→ **TASK STATEMENT**:
In the entries below, find the line with "1012x1007 pixels." and the line with "inside the System". Reproduce those two lines and every line between them exactly, and nothing more.

→ **EXTRACTED INFORMATION**:

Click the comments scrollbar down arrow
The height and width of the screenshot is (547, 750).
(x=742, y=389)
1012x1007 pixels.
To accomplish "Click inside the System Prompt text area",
...
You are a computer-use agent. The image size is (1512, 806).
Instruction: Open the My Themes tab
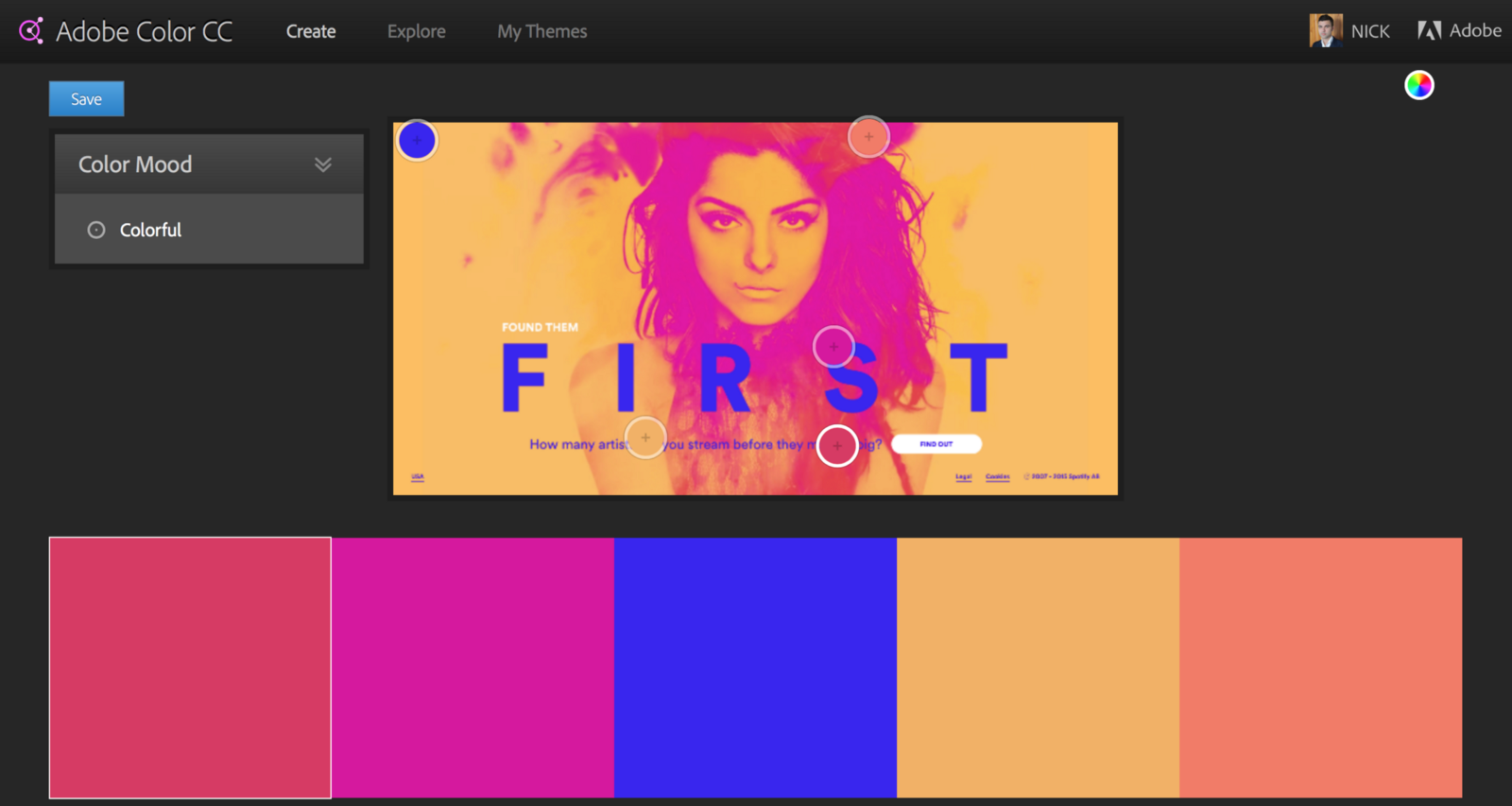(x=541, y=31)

→ **THE ANSWER**:
1012x1007 pixels.
To accomplish "Click inside the System Prompt text area",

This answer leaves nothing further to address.